TRABAJO REQUERIDO: Escribe, sin cambiar nada, todo lo que va desde «Cuántas veces también» hasta «capaz de sustituir?» en el texto sobre la espera.

──────── TEXTO SELECCIONADO ────────

Intervención de Julián Carrón en la presentación de Hope (segundo volumen de Is it Possible to Live This Way?) Dublín, 9 de enero de 2009; Nueva York, 17 de enero de 2009
1. Espera: estructura del hombre
«¿Acaso alguien nos ha prometido algo? Y, entonces, ¿por qué esperamos?» (C. Pavese, El oficio de vivir, Seix Barral, Barcelona 1992, p. 290). Don Giussani citaba esta pregunta del poeta italiano Cesare Pavese para explicar que la espera constituye la estructura misma del hombre. Todos podemos reconocer en la experiencia hasta qué punto nuestra vida está llena de espera, sea cual sea la forma en que cada uno se la imagina. Podemos decir que la espera constituye la estructura misma de nuestra naturaleza, la esencia de nuestra alma. Escribe don Giussani en El sentido religioso: «La espera no es el resultado de un cálculo: es algo dado. La promesa está en el origen, procede del origen mismo de nuestra hechura. Quien ha hecho al hombre, lo ha hecho “promesa”. El hombre espera estructuralmente, es mendigo por estructura; la vida es estructuralmente promesa» (L. Giussani, El sentido religioso, Encuentro, Madrid 1998, p. 82).
Esta espera se nos impone con una evidencia tan clara que creemos saber ya lo que esperamos. Lástima que en muchas ocasiones debemos reconocer que tiene razón François Mauriac cuando escribe: «Siempre me he engañado con respecto al objeto de mis deseos. No sabemos lo que deseamos» (F. Mauriac, Nido de víboras, Homo Legens, Madrid 2007). Esta afirmación encuentra una dramática confirmación en el diario del mismo Pavese. Cuando el escritor obtuvo el más prestigioso premio literario italiano, el Premio Strega, comentó: «También has conseguido el don de la fecundidad. Eres dueño de ti mismo, de tu destino. Eres célebre como quien no trata de serlo. Pero todo esto se acabará. Esta profunda alegría tuya, esta ardiente saciedad, está hecha de cosas que no has calculado. Te la han dado. ¿A quién, a quién, a quién darle las gracias? ¿Contra quién blasfemar el día en que todo se desvanezca?» (C. Pavese, El oficio de vivir, op. cit., p. 355). El mismo día de la entrega del premio escribió: «En Roma, apoteosis. ¿Y qué?» (Ibídem, p. 374).
Cuántas veces también nosotros, al igual que Pavese, nos hemos sorprendido con el mismo pensamiento después de haber obtenido, como él, lo que esperábamos: «¿Y qué?». ¿Por qué sucede esto? ¿Por qué, después de haber obtenido lo que soñábamos, nos encontramos con esta pregunta insidiosa en los labios? Paradójicamente, en el momento de la desilusión el hombre se hace consciente de la verdadera naturaleza de la espera que le constituye y que le revela el misterio de su persona. Ese «misterio eterno de nuestro ser» del que habla el poeta Leopardi (Pensamientos LXVIII). ¿Qué es lo que esperamos y que nada, ni siquiera el éxito más clamoroso, es capaz de sustituir?

──────── DATOS DISPONIBLES ────────

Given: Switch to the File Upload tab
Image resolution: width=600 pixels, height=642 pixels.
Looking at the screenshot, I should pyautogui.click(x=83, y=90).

────────

SOLUCIÓN DESARROLLADA:
Cuántas veces también nosotros, al igual que Pavese, nos hemos sorprendido con el mismo pensamiento después de haber obtenido, como él, lo que esperábamos: «¿Y qué?». ¿Por qué sucede esto? ¿Por qué, después de haber obtenido lo que soñábamos, nos encontramos con esta pregunta insidiosa en los labios? Paradójicamente, en el momento de la desilusión el hombre se hace consciente de la verdadera naturaleza de la espera que le constituye y que le revela el misterio de su persona. Ese «misterio eterno de nuestro ser» del que habla el poeta Leopardi (Pensamientos LXVIII). ¿Qué es lo que esperamos y que nada, ni siquiera el éxito más clamoroso, es capaz de sustituir?